E. W. Foy

Biographical details
- Born: February 6, 1937 New Orleans, Louisiana, U.S.
- Died: June 7, 2014 (aged 77) Summit, Mississippi, U.S.
- Education: William Carey University LSU

Coaching career (HC unless noted)
- 1969–1974: Southeastern Louisiana
- 1974–1977: McNeese State

Head coaching record
- Overall: 116–90

Accomplishments and honors

Championships
- Southland Conference Championship

Awards
- Gulf South Conference Coach of the Year (1972–1973) Southland Conference Coach of the Year

= E. W. Foy =

American basketball coach

Ernest William Foy (February 6, 1937 – June 7, 2014) was an American college and high school basketball coach.

==Biography==
Born in New Orleans, Louisiana, and raised in Osyka, Mississippi, Foy graduated from Osyka High School in 1955, graduated Southwest Mississippi Community College in 1957, and attended William Carey University on a basketball scholarship, obtaining a BS degree in math with a minor in health and physical education. He later earned a Master of Science degree from LSU in 1969.

Foy's first teaching and coaching position was at Baton Rouge Junior High School from 1959 until 1962. In September 1962, he became head coach, going on to lead an undefeated basketball team to the 1968 State 4-A Championship. He was named Coach of the Year. In 1969, he became head coach at Southeastern Louisiana University. In the 1972–1973 season, he led the Lions to its first conference title in the school history and was named Gulf South Conference Coach of the Year. From 1974 until 1977, he served as head coach at McNeese State University, guiding the Cowboys to its first Southland Conference Championship. He was also named Coach of the Year.

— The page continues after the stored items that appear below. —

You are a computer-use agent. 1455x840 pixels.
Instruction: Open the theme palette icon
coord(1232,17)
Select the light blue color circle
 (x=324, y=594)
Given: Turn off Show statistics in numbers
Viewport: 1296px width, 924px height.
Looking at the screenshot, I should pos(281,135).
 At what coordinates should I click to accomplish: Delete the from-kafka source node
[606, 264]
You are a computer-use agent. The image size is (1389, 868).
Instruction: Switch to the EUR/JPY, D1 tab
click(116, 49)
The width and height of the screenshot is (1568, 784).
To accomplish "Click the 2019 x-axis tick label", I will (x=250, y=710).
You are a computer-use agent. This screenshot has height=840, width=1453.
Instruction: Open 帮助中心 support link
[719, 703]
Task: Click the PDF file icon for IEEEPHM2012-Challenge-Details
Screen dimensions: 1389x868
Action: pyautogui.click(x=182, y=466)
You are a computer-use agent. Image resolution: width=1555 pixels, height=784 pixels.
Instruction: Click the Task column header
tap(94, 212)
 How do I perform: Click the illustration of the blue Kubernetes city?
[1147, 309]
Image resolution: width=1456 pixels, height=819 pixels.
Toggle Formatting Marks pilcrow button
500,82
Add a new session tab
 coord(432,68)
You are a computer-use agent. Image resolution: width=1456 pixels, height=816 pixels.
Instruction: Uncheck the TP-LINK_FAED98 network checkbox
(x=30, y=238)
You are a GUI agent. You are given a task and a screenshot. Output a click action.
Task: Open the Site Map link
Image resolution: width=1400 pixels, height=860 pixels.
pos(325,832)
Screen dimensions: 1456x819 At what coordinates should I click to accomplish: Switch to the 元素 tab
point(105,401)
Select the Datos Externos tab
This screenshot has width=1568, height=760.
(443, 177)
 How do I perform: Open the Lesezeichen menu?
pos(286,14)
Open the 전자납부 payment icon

In 1977, he moved to McComb, Mississippi to own and operate the Western Auto Associate Store. In 2000, he became the head coach of the boys' basketball team at Parklane Academy, which went to the state play-offs for the first time in ten years. In 2012, he ended his coaching career at the Amite School Center in Liberty, Mississippi.

==Awards==
- SMJC Sports Hall of Fame (1980)
- Mississippi Association of Community College Sports Hall of Fame (2012)
- William Carey University Sports Hall of Fame (2012)

==Death==
On June 7, 2014, Foy died in Summit, Mississippi, at the age of 77. He was survived by Betty Jane Beregi Foy, his wife of 57 years, and their three children.